RECORDS TO USE section start
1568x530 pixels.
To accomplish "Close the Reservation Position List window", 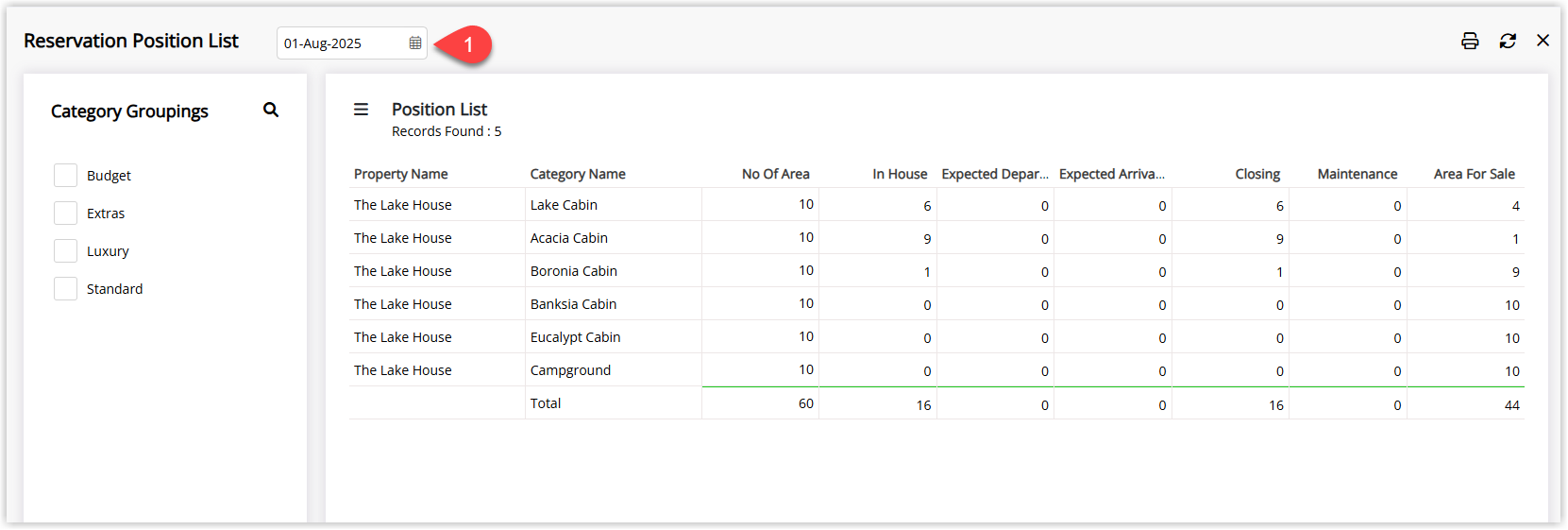I will [x=1543, y=41].
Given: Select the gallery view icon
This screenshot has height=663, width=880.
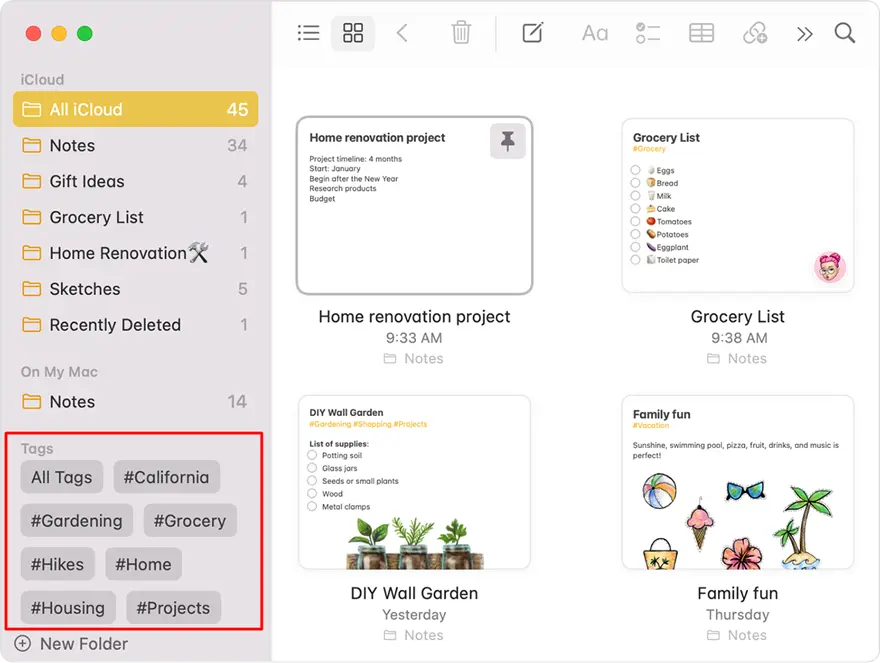Looking at the screenshot, I should (353, 33).
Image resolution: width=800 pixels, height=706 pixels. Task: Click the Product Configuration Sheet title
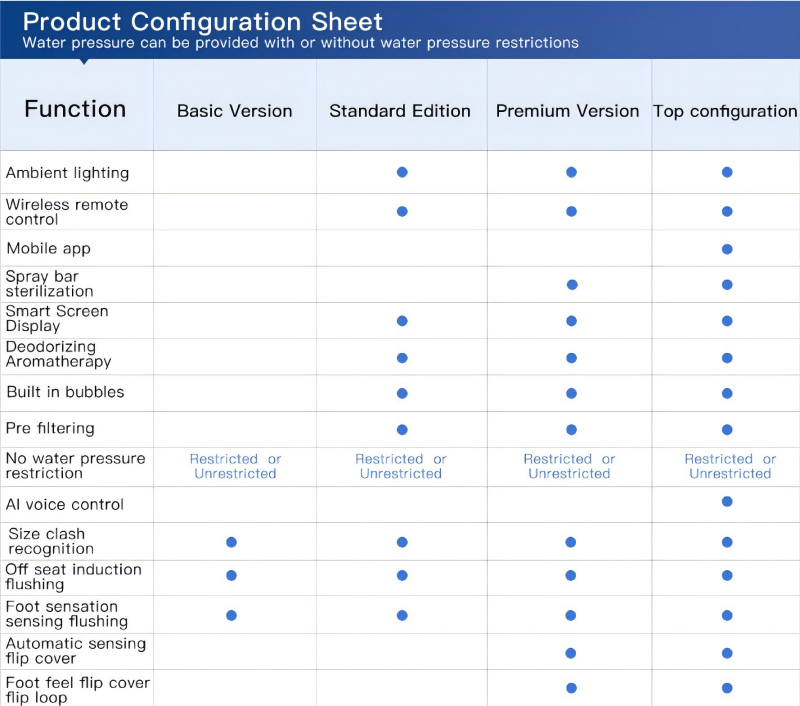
RECORDS TO USE section end
▸ ACTION ITEM: Where the word "pixels" appears in a line of the entries, copy that line.

▸ TASK RESPONSE:
1568x530 pixels.
Image resolution: width=800 pixels, height=706 pixels. Task: Click the Product Configuration Sheet title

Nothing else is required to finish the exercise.